The first thing to know is that you need to run a message loop. I'd strongly recommend using the standard .NET implementation of this (certainly if you want to use other classes within the System.Windows.Forms
namespace) and that's Application.Run
:
Begins running a standard application message loop on the current thread.
But we got a little ahead of ourselves there. We also should be running that from an STA Thread. We get one thread when our application starts running and that calls into Main
. But you can't change the apartment state of a thread after it's started running. So you best add the STAThread attribute to your Main
method so the runtime knows to run it on an STA thread instead1.

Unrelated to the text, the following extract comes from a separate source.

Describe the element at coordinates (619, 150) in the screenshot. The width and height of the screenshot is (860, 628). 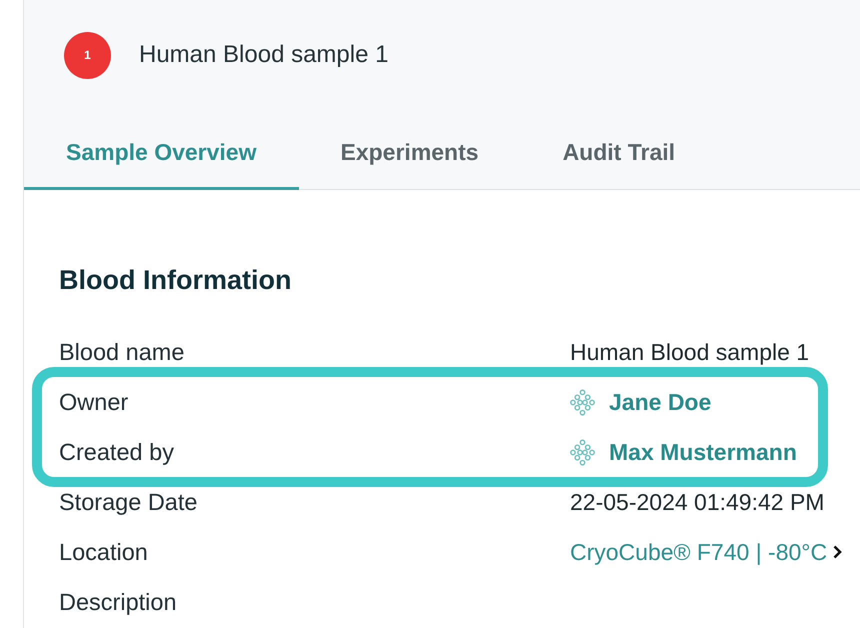
I see `tab: Audit Trail` at that location.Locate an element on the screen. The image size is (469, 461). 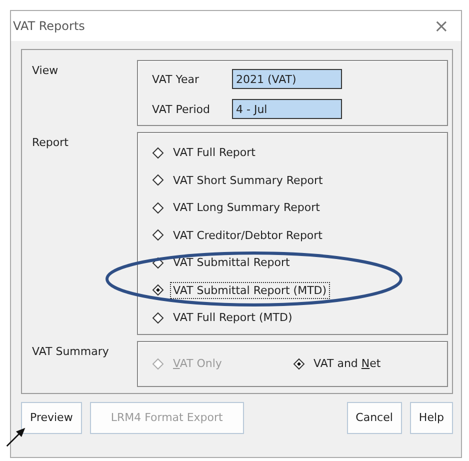
section-label: VAT Summary is located at coordinates (71, 351).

Once you do both of those things (passing your myForm
to Application.Run
) you'll have a form shown on screen. You'll want to run other code as well, such as to add controls to your form (myform
will be completely empty) or to take over drawing, and you'll want to do those from methods that the framework calls on the Form2.
For custom drawing, I'd suggest starting at looking at overriding OnPaint
You'll also want to start telling the compiler that your target is winexe
rather than exe
so that you don't have a console window attached. You'll also have to stop using Console
methods.
1By default, the runtime will make your first thread an MTA thread instead.
2Most obviously, because the thread you had is now running the message loop and calling into those methods; the call to Application.Run
doesn't return until the form closes; and you can't (easily) use multiple threads with UI components.